Nei giorni scorsi è stato rilasciato Gaia DR2, il secondo imponente catalogo dei dati raccolti dal satellite Gaia. Si tratta del più completo atlante stellare mai realizzato finora, un’incredibile fiumana di dati riguardanti quasi un miliardo e settecento milioni di stelle della Via Lattea. Una vera manna per gli astronomi, che avranno a disposizione non solamente i dati sorprendentemente precisi delle posizioni in cielo di quelle stelle, ma anche le informazioni che riguardano il loro moto proprio, la parallasse, la luminosità e il colore. Informazioni chiave per chi, dovendo per esempio comprendere i meccanismi evolutivi delle stelle, può solo fare affidamento sui dati provenienti dai censimenti stellari. Più vasta è la popolazione coinvolta in tali censimenti, più precisi e attendibili sono i dati raccolti e più le conclusioni potranno essere corrette. Il catalogo è il risultato della accurata analisi dei dati raccolti dal satellite Gaia nel corso di 22 mesi (dal 25 luglio 2014 al 23 maggio 2016) e costituisce una tappa epocale nel perenne tentativo degli astronomi di dotarsi di un sempre più affidabile e completo catalogo stellare.

Da Ipparco al telescopio

Storicamente, il primo tentativo di raccogliere in un catalogo le posizioni delle stelle in cielo fu quello di Timocari e Aristillo intorno all'anno 290 a.C. Di questo catalogo, che comprendeva solamente una ventina di stelle, sappiamo quel poco che ci racconta Tolomeo nel suo Almagesto. Uno stimolante tentativo, ma davvero poca cosa se lo paragoniamo al catalogo di gran lunga più noto dell’antichità, quello compilato da Ipparco di Nicea a metà del II secolo a.C. Un’opera incredibile per quell’epoca, nella quale erano catalogate le posizioni e le luminosità di 850 stelle, ma che purtroppo è andata perduta assieme ai 14 libri di osservazione del cielo scritti dall’astronomo di Nicea. Se si eccettua qualche indispensabile aggiustamento in epoca moderna, il criterio introdotto da Ipparco per indicare la luminosità delle stelle, la cosiddetta magnitudine, è quello che viene utilizzato ancora ai nostri giorni. Proprio da quel catalogo, poi, venne una scoperta cruciale: fu infatti dal confronto tra le posizioni che aveva rilevato e quelle riportate dagli astronomi un secolo e mezzo prima che Ipparco ebbe la felice intuizione del moto di precessione degli equinozi.

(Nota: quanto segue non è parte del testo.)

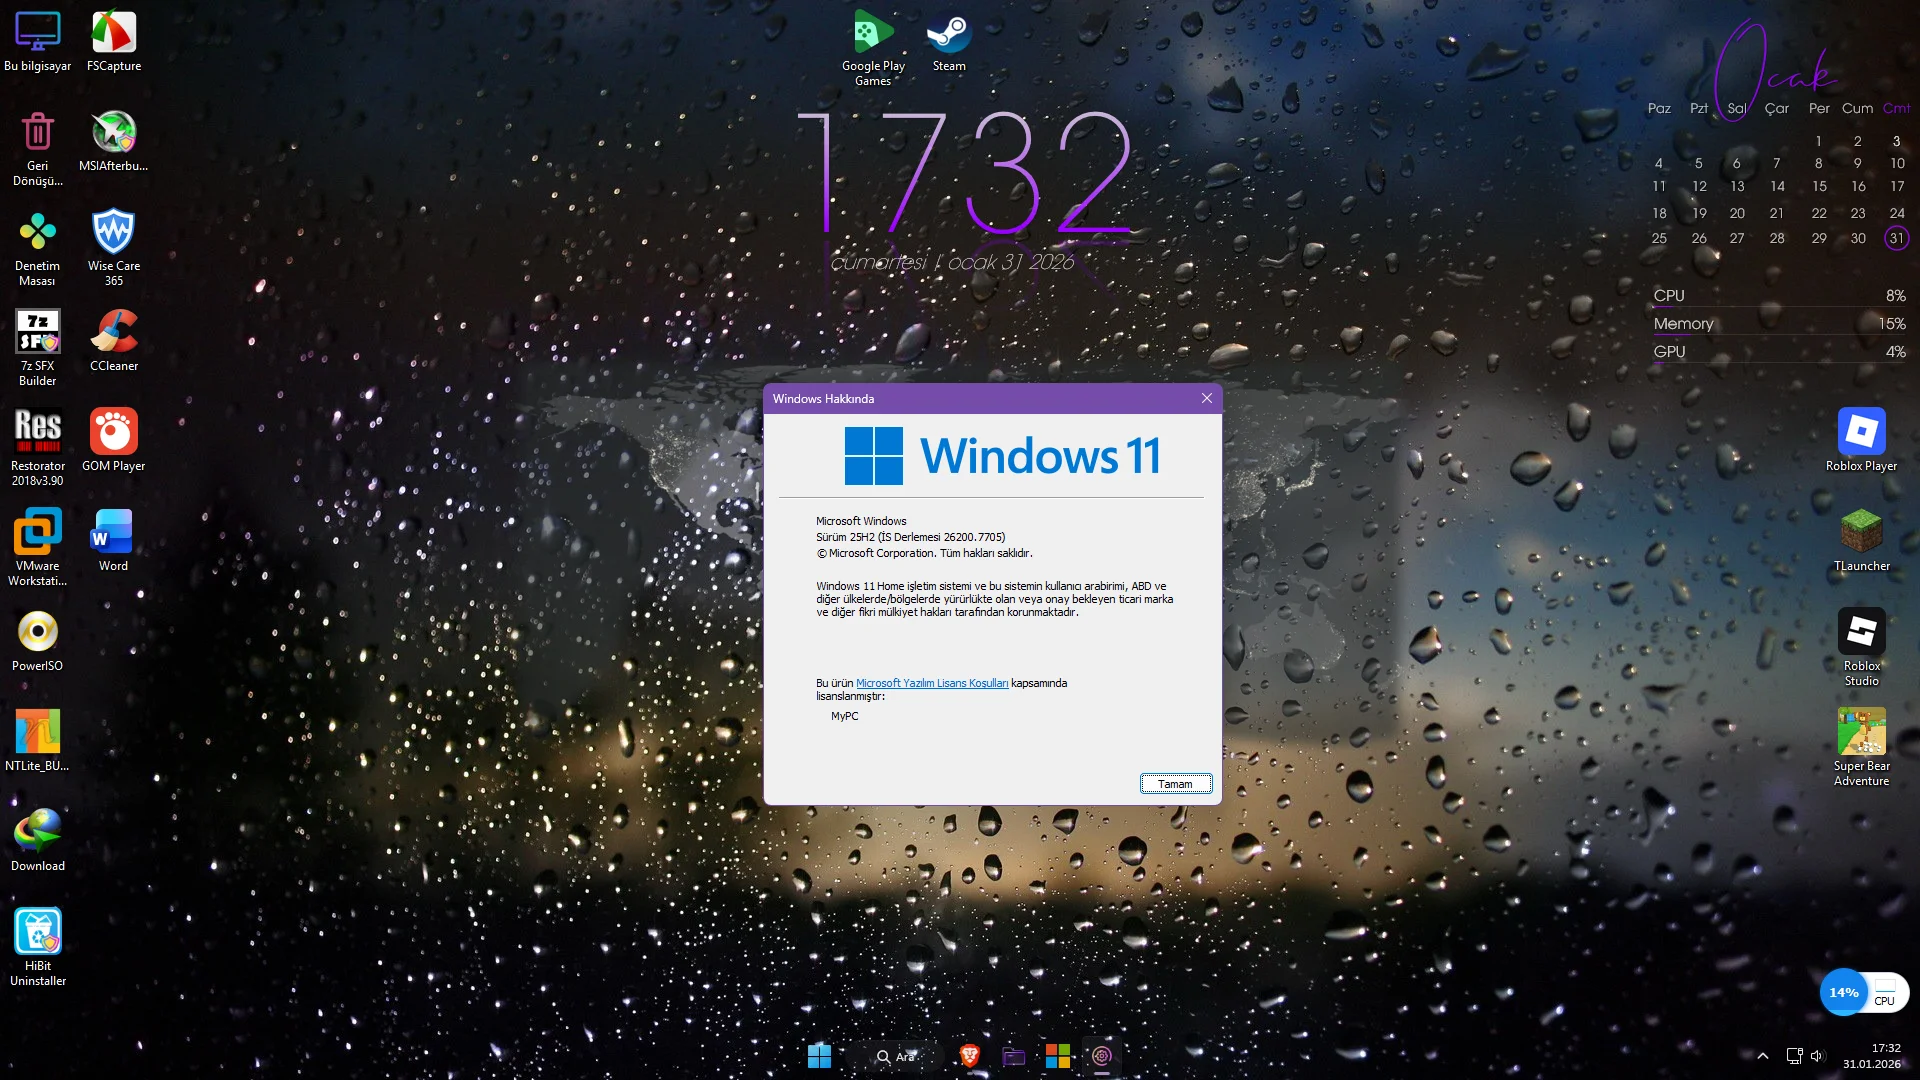
Task: Open PowerISO
Action: [37, 632]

Prima che qualcuno, ampliando il lavoro di Ipparco, mettesse mano a un nuovo catalogo stellare si dovrà attendere il XVI secolo e l’immensa opera osservativa dell’astronomo danese Tycho Brahe. Il suo catalogo, pubblicato nel 1598, comprendeva mille stelle e la precisione delle loro posizioni sulla volta celeste era di un minuto d’arco, cioè un trentesimo del diametro apparente della Luna piena. Le misurazioni erano sessanta volte più precise di quelle di Ipparco, ma anch’esse erano comunque frutto di osservazioni a occhio nudo. Solamente otto anni dopo la morte di Tycho, infatti, Galileo avrebbe intuito e mostrato le potenzialità astronomiche del suo cannocchiale.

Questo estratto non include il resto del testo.